● **PASSAGE SHOWN**
Use of FCS to Study Protein Denaturation and Aggregation

Abstract

Fluorescence Correlation Spectroscopy (FCS) is a powerful technique for studying the diffusive dynamics of fluorophore-tagged biomolecules and thereby drawing inferences about their conformational states and transitions. We have employed FCS to investigate the denaturation and aggregation pathways of bovine immunoglobulin (IgG), a multi-subunit all beta-sheet Y-shaped protein prone to aggregation. Each upper arm of the Y consists of a light and a heavy chain connected by cysteine-shy;cysteine disulphide bonds, and the two heavy chains are joined at the bend by more disulphides. While majority of proteins show continuous increase of hydrodynamic radius (Rg) when presented with increasing denaturant concentration, IgG exhibits strikingly different behavior under similar conditions. Its Rg initially decreases with increasing concentration of GdnHCl (from 0 to 3 M) and then goes through two pronounced maxima at 4 M and 7 M [GdnHCl]. We propose that the initial contraction is related to sheet-to-helix transition at the flexible bends of the Y-arms of the protein. The first maximum of Rg is attributed to electrostatic repulsions and their screening by Gdn+ and Cl- ions; the second is shown to arise from disulphide-mediated effects.Previous studies have proposed that IgG aggregation is initiated by intermolecular disulphide bond formation. We studied the aggregation kinetics of IgG by monitoring the time evolution of characteristic diffusion time (τD) under two different conditions: with the cysteine residues free to interact or blocked. The progress curves (τD vs.elapsed time) were sigmoidal in both cases, but the delay time was almost an order of magnitude longer, and the apparent polymerization rate half as fast, for the case where the cysteines were blocked than when they were free. This result indicates that intermolecular disulphide bond formation is a key factor driving the aggregation process of IgG.

● **MATERIAL SUPPLIED**
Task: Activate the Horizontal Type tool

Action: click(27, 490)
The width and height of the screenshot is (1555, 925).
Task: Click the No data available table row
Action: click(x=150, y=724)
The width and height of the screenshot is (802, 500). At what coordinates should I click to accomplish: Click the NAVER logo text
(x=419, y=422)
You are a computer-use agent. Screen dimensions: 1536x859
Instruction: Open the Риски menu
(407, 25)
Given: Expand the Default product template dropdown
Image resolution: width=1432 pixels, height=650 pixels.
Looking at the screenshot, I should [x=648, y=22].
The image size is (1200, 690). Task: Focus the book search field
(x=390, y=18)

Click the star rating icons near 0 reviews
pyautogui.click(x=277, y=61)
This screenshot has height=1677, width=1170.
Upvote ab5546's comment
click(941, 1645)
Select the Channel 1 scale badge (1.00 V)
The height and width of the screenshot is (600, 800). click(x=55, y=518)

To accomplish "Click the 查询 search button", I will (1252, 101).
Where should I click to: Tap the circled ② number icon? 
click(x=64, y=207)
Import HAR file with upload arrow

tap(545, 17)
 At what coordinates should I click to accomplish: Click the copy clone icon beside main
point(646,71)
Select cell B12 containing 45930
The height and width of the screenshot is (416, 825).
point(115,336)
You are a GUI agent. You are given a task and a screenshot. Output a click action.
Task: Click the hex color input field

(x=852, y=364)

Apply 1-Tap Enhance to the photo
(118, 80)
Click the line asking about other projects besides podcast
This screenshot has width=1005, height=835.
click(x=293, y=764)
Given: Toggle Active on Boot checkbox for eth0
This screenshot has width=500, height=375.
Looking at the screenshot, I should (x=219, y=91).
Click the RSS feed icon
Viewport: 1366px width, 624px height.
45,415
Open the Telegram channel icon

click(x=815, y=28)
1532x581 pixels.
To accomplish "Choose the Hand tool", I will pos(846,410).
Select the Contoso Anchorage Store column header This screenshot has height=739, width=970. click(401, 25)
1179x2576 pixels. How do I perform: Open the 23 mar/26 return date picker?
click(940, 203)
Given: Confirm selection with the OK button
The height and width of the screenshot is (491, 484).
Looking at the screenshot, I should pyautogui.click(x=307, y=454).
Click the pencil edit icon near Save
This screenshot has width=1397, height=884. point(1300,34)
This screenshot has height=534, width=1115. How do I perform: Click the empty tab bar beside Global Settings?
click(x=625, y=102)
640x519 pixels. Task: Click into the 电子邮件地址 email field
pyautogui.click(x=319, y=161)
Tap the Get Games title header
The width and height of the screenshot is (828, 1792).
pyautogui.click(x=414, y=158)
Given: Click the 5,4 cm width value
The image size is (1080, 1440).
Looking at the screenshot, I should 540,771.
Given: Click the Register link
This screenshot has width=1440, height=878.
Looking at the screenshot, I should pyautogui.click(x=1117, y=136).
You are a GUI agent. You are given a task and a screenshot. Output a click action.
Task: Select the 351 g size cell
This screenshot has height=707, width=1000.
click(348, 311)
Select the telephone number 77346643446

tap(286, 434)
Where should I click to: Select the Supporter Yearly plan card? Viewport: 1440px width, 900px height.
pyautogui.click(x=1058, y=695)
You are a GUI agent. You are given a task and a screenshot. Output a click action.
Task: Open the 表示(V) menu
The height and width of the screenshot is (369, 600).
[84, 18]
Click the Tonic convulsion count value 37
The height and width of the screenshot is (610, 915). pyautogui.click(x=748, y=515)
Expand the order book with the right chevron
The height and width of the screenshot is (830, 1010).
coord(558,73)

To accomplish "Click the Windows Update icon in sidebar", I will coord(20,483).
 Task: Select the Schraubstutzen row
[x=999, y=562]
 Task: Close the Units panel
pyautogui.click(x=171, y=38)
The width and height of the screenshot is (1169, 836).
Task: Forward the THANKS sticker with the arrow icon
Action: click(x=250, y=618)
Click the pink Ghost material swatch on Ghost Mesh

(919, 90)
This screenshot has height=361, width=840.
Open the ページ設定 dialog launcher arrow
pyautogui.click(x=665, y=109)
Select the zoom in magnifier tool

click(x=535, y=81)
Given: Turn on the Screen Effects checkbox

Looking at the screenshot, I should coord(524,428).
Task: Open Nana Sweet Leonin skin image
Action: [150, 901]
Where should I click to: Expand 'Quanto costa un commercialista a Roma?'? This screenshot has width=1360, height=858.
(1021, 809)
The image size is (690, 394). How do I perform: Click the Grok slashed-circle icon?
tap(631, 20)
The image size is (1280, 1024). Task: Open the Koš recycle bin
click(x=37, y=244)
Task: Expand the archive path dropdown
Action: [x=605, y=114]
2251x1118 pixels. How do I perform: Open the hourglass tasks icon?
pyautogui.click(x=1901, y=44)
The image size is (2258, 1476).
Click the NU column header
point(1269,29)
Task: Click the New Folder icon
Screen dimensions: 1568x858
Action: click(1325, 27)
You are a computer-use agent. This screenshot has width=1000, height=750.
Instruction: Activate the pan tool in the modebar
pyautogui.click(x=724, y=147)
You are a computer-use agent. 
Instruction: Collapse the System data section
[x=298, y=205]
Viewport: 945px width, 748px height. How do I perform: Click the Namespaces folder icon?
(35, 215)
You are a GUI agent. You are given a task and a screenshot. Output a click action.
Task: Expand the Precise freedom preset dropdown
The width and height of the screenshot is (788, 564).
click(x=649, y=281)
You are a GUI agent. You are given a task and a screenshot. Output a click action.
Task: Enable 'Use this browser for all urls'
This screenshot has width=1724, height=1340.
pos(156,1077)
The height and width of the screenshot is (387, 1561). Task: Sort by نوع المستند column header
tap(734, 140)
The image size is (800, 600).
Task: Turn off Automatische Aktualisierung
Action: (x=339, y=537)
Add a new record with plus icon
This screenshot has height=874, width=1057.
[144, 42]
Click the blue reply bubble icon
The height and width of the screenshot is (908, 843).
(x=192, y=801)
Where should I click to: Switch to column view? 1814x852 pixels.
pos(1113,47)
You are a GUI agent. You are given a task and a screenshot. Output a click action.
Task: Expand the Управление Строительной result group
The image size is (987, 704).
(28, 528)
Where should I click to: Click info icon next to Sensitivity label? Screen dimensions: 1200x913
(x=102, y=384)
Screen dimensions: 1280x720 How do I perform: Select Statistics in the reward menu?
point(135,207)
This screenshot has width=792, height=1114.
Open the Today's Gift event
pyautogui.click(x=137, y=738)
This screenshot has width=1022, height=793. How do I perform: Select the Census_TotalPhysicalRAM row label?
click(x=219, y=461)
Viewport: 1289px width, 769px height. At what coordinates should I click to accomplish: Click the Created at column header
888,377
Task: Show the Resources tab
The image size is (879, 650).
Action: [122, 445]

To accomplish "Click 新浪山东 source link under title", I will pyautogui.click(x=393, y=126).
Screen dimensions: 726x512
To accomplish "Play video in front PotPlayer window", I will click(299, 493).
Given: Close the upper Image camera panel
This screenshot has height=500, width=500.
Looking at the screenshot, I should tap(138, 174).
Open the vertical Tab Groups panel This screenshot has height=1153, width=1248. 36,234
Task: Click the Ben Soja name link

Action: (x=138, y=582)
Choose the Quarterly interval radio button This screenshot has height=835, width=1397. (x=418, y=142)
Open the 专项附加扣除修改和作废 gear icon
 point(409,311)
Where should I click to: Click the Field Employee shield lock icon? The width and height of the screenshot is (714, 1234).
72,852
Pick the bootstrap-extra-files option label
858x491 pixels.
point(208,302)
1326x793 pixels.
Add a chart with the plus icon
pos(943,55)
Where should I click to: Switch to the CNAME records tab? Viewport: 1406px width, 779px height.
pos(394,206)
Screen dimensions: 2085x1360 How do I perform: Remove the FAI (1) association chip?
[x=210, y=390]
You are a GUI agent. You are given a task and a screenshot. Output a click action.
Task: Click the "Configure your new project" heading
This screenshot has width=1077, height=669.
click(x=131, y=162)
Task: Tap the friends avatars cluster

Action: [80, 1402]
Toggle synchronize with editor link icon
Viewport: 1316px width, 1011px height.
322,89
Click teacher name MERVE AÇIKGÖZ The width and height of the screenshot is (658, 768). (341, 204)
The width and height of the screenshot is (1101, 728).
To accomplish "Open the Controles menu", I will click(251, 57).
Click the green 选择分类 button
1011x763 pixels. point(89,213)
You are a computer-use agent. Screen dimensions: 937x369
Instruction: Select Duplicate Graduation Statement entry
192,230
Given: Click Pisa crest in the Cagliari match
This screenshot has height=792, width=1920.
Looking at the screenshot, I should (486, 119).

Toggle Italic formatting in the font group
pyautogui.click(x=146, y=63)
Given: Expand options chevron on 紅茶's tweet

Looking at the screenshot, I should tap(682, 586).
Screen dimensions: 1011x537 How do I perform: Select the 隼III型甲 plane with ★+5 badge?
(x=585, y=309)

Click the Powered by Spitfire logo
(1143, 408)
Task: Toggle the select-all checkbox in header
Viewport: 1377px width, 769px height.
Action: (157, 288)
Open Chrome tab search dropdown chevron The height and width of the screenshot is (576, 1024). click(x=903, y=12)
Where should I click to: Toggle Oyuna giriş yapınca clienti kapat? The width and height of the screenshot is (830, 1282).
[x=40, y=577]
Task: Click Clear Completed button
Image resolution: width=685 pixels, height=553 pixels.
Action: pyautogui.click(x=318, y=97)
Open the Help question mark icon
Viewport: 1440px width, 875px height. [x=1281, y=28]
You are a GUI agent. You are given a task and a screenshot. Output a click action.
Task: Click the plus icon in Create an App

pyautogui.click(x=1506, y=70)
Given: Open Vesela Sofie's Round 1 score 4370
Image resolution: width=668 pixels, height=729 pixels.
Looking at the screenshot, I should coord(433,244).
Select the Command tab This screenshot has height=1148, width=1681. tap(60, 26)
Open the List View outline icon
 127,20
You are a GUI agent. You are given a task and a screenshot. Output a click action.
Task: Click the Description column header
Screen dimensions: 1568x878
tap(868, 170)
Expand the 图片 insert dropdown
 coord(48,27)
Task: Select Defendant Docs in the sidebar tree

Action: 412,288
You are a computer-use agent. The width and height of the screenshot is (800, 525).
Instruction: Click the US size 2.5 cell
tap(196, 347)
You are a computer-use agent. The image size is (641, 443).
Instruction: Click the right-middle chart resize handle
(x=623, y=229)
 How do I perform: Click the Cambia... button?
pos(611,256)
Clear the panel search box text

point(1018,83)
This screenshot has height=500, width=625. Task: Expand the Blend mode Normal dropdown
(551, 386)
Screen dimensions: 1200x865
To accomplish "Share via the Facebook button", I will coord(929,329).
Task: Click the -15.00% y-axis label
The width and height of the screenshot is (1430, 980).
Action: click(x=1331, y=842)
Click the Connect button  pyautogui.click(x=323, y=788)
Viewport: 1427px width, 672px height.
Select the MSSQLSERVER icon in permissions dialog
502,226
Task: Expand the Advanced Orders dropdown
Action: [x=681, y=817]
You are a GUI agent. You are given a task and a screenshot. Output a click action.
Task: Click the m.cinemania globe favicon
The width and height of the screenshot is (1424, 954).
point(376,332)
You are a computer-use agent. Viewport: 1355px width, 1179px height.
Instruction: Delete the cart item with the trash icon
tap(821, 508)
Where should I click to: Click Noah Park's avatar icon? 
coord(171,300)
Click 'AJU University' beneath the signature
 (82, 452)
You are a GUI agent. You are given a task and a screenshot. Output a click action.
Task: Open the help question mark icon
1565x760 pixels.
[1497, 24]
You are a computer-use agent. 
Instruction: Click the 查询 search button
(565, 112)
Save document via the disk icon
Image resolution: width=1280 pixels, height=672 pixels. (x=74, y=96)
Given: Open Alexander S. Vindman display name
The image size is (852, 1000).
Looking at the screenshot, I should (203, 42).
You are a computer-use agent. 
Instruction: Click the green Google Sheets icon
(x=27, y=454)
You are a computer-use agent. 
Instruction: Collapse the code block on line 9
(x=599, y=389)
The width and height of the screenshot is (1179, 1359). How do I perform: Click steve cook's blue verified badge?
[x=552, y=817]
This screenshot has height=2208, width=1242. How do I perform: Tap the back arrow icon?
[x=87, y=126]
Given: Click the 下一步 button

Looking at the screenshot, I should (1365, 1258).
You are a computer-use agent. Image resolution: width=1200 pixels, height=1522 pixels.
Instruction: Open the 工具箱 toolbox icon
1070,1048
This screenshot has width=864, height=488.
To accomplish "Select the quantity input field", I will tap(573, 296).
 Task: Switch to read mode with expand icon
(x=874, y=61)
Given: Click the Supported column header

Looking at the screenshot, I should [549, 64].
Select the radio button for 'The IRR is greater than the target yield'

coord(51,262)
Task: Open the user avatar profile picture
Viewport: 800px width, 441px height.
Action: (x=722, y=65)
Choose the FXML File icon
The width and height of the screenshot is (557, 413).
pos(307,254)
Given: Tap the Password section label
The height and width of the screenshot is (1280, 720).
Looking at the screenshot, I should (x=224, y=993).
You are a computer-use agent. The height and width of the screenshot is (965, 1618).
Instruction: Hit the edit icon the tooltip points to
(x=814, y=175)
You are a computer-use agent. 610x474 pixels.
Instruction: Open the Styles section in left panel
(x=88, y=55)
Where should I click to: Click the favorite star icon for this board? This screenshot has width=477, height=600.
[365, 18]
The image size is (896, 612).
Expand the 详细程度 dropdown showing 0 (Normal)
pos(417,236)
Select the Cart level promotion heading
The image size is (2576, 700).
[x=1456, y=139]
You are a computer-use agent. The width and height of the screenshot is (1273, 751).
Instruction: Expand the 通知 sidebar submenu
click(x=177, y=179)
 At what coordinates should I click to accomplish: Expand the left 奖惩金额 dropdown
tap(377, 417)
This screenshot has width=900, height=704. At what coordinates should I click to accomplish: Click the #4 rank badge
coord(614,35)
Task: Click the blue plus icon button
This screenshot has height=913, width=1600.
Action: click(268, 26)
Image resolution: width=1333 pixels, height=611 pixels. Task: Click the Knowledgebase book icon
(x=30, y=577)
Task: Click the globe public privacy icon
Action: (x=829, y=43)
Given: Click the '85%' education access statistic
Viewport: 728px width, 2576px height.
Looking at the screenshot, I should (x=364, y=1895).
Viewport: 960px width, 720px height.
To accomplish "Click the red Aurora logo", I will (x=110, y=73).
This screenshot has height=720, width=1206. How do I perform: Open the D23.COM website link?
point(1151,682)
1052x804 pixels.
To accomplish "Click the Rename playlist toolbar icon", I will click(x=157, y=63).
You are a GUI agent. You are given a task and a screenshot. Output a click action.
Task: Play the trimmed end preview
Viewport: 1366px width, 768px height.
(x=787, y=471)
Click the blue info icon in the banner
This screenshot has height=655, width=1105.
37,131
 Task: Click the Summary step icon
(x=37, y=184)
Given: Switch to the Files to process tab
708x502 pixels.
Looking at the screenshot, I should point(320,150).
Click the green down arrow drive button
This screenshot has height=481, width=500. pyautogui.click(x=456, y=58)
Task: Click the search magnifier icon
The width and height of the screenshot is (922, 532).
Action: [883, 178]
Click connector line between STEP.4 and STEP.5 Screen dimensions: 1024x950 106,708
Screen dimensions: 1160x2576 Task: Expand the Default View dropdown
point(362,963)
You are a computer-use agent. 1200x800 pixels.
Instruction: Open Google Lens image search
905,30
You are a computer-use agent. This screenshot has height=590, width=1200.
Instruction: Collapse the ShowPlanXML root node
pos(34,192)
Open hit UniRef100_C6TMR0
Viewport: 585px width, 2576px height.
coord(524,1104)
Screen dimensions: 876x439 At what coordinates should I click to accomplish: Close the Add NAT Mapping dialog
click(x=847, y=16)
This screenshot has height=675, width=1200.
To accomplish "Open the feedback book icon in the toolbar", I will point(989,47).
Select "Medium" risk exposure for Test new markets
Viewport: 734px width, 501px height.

● **TASKS**
#1 Based on the abstract on IgG denaturation, say whether each statement agrees with it. Answer yes or no and quote the deciding words. (a) IgG's Rg rises steadily as GdnHCl concentration goes from 0 to 3 M. (b) The second maximum of Rg appears at 7 M GdnHCl. (c) The progress curves were sigmoidal only when the cysteines were free.
#2 Rewrite the paragraph of the abstract on IgG denaturation that begins "Fluorescence Correlation Spectroscopy (FCS) is a powerful technique" as a short list of its main facts.
The lines come from a different source than the abstract on IgG denaturation.

● **ANSWERS TO THIS EXERCISE**
#1
(a) No: "Its Rg initially decreases with increasing concentration of GdnHCl (from 0 to 3 M)"
(b) Yes: "then goes through two pronounced maxima at 4 M and 7 M [GdnHCl]"
(c) No: "were sigmoidal in both cases"

#2
- FCS studies the diffusive dynamics of fluorophore-tagged biomolecules to infer their conformational states and transitions.
- The authors used it on bovine immunoglobulin (IgG), a multi-subunit, all beta-sheet, Y-shaped protein prone to aggregation.
- Structure: each upper arm has a light and a heavy chain joined by disulphide bonds. More disulphides join the two heavy chains at the bend.
- Most proteins' hydrodynamic radius (Rg) rises steadily with denaturant. IgG's Rg instead falls from 0 to 3 M GdnHCl, then peaks at 4 M and 7 M.
- Proposed causes:
  - Initial contraction: a sheet-to-helix transition at the flexible bends of the Y-arms.
  - First maximum: electrostatic repulsions and their screening by Gdn+ and Cl- ions.
  - Second maximum: disulphide-mediated effects.
- Aggregation kinetics were tracked through characteristic diffusion time (τD), with cysteines either free or blocked.
- Progress curves were sigmoidal in both cases. With blocked cysteines, the delay was almost ten times longer and apparent polymerization half as fast.
- Conclusion: intermolecular disulphide bond formation is a key driver of IgG aggregation.